### TRY IT
Could you transcribe the entries below exactly, starting at the line that contains "Task: Click the value 10820 in the table" and stopping at the last line, without any pictures?

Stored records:
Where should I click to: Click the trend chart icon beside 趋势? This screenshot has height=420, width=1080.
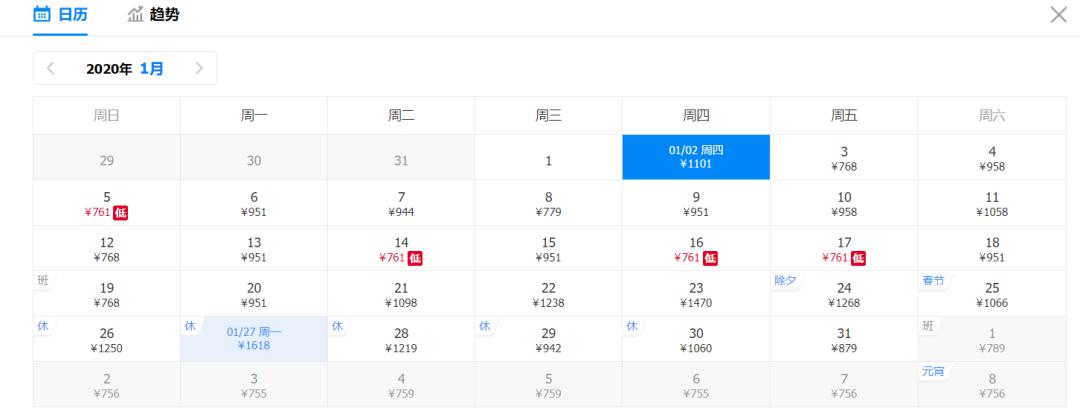pos(135,15)
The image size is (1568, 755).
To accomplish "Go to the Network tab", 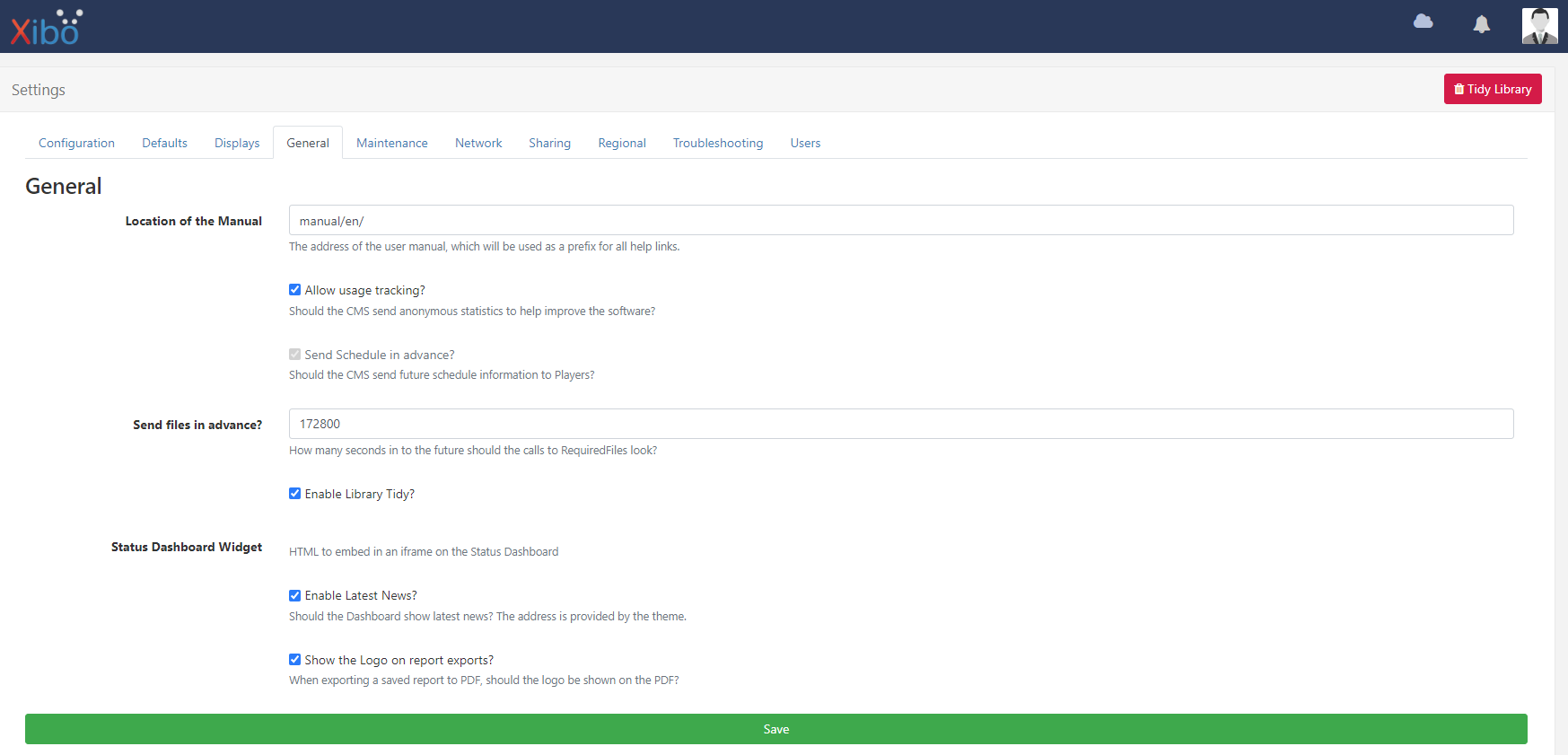I will [478, 143].
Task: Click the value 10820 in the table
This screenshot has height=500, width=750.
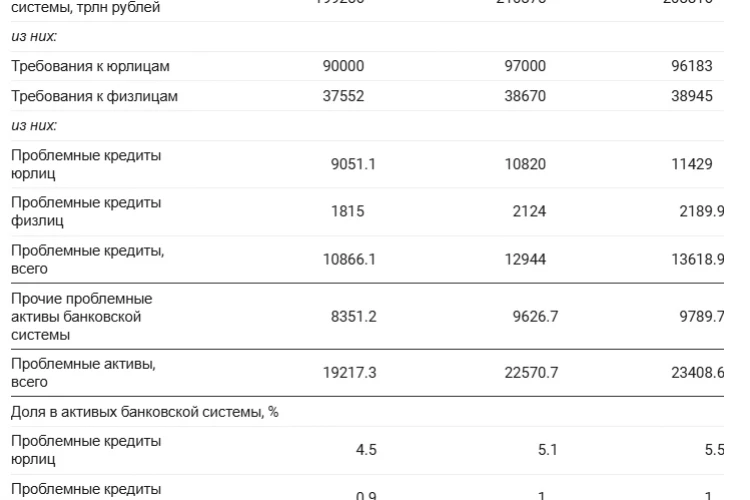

### COMPLETED EXERCISE
Task: Click the value 10820 in the table
This screenshot has height=500, width=750.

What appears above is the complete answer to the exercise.